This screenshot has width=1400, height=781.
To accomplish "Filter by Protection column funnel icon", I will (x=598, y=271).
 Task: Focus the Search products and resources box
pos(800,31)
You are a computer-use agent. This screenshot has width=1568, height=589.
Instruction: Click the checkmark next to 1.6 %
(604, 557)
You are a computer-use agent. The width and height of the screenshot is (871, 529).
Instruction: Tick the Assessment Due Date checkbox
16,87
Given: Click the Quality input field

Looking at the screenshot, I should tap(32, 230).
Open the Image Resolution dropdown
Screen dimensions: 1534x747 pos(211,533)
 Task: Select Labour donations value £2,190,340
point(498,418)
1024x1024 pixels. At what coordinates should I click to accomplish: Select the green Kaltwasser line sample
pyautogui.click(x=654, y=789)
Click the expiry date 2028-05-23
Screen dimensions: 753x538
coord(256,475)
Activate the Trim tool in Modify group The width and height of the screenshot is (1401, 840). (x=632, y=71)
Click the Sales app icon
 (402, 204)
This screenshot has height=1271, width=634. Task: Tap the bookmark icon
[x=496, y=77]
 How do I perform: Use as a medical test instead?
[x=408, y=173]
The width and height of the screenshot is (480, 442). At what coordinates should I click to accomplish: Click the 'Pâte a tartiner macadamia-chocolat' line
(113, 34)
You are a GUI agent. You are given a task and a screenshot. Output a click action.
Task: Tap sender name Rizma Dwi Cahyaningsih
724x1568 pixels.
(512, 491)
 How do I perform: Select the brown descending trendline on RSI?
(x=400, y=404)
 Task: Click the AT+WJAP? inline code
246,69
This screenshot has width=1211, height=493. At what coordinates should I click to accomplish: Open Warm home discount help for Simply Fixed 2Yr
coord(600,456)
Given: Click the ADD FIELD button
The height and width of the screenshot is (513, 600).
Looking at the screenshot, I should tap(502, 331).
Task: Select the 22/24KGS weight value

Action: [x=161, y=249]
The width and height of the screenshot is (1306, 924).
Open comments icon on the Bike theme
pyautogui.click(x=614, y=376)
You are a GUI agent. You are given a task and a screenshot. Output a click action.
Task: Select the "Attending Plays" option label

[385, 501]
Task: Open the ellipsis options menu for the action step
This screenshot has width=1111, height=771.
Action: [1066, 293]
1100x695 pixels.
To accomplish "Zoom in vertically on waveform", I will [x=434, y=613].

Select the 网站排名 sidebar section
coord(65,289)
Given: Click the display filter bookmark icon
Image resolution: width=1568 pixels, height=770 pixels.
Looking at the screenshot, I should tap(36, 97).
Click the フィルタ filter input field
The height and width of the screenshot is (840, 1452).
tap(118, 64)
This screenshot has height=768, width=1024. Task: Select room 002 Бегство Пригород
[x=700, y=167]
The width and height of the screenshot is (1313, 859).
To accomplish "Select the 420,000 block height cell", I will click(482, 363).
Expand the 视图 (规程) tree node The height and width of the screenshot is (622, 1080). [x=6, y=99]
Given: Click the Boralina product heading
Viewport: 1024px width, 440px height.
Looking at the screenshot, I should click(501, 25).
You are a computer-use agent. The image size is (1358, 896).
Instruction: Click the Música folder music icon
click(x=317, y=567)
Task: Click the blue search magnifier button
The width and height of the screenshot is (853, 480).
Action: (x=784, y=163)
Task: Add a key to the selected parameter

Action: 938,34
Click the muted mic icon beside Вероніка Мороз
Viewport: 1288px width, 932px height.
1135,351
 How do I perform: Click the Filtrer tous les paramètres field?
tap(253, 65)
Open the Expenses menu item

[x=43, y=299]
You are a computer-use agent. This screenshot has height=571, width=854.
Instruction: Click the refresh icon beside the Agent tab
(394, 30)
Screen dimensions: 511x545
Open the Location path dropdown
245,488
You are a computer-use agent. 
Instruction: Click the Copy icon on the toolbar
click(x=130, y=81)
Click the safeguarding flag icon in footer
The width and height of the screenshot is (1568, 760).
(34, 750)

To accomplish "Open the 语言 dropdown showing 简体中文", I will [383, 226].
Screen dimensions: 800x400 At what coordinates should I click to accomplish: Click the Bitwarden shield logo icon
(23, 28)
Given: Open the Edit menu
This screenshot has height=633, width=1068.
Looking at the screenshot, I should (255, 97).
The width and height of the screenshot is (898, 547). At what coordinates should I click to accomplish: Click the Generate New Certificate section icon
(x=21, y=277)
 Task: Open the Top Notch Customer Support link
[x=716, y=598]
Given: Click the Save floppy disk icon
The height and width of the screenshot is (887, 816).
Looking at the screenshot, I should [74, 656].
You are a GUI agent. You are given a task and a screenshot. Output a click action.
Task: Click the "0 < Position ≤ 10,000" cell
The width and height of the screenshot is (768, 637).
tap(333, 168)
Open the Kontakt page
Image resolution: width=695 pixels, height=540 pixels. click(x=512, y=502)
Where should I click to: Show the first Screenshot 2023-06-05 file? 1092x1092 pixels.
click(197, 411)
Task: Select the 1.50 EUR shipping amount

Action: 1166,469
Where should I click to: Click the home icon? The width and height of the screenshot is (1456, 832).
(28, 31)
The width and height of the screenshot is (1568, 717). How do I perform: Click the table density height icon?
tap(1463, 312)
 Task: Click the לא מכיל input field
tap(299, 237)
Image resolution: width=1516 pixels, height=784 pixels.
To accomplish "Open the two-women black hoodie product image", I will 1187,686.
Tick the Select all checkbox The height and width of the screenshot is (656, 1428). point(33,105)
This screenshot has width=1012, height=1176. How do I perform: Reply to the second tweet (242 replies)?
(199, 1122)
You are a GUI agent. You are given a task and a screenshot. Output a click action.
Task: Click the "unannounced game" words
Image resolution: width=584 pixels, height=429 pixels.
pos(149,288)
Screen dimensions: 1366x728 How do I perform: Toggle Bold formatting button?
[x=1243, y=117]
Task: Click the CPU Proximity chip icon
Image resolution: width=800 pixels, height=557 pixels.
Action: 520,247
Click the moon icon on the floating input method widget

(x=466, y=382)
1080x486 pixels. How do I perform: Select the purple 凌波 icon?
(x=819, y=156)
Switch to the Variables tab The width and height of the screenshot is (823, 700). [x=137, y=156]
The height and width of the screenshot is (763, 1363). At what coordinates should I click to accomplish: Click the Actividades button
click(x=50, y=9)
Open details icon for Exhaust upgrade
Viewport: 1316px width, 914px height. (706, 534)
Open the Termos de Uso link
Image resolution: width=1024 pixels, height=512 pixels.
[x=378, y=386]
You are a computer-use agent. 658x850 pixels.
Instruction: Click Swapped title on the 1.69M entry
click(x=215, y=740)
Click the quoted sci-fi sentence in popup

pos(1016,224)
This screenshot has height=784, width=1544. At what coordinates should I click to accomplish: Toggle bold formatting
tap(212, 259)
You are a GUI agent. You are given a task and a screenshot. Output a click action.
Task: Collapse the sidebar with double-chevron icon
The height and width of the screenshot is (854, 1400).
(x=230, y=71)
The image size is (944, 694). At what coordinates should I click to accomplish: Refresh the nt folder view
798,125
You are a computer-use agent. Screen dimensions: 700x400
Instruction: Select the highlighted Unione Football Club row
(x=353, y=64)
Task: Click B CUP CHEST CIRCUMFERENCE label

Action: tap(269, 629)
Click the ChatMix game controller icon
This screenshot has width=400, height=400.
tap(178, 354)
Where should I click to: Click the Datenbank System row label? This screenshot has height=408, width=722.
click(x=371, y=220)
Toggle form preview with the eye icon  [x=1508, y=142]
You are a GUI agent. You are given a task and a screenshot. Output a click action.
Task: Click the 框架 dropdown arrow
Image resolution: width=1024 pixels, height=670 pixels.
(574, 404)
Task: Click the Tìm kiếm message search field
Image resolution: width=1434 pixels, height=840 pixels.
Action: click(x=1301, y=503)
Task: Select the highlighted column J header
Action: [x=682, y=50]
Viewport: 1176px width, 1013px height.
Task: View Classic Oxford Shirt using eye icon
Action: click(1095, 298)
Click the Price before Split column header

────────

> Stated goal:
Rewrite the rows from the start of the records through the line holding "pos(800,31)", inclusive, changing "funnel icon" to "filter icon" and keeping everything else the same.

> Response to the exercise:
This screenshot has width=1400, height=781.
To accomplish "Filter by Protection column filter icon", I will (x=598, y=271).
 Task: Focus the Search products and resources box
pos(800,31)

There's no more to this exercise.